» WHAT IS REQUIRED: A verbatim repeat of the lines below is required, with the pictures removed.

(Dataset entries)
········
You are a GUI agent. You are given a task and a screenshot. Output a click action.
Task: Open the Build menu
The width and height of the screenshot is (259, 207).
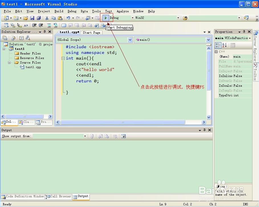click(59, 11)
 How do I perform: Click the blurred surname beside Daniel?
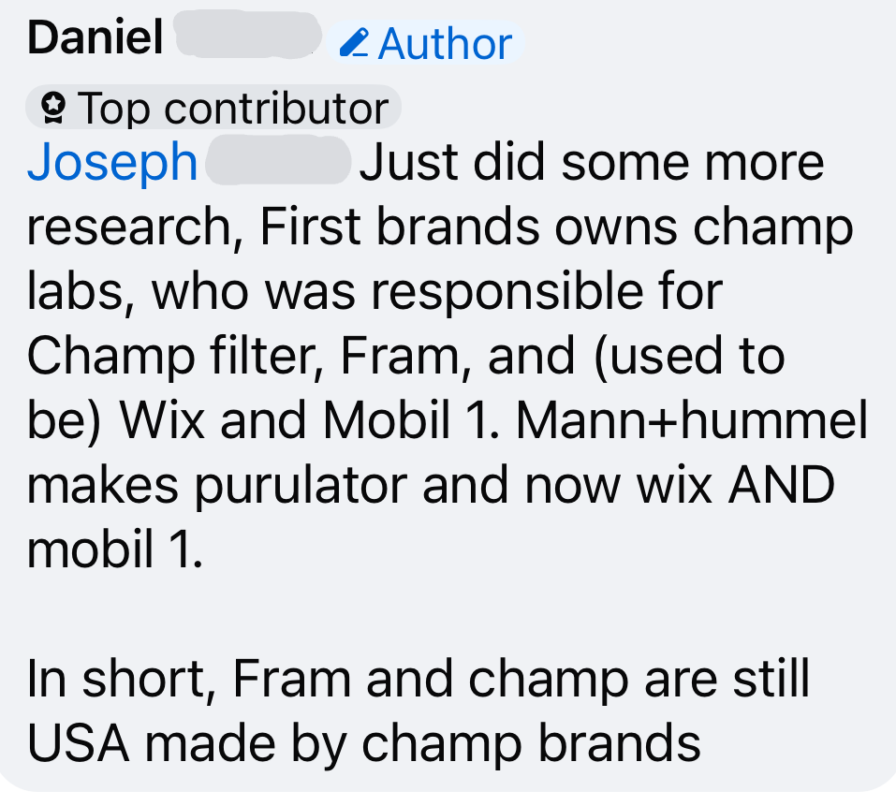pos(248,34)
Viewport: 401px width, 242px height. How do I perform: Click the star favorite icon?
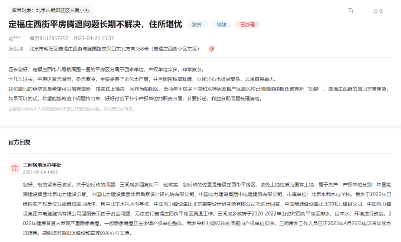pyautogui.click(x=375, y=11)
········
» COMPLETED EXERCISE:
You are a GUI agent. You are given a task and a screenshot. Output a click action.
Task: Open the Build menu
The width and height of the screenshot is (259, 207).
click(59, 11)
 How do I perform: Click the blurred surname beside Daniel?
pos(248,34)
Viewport: 401px width, 242px height. How do I perform: Click the star favorite icon?
pyautogui.click(x=375, y=11)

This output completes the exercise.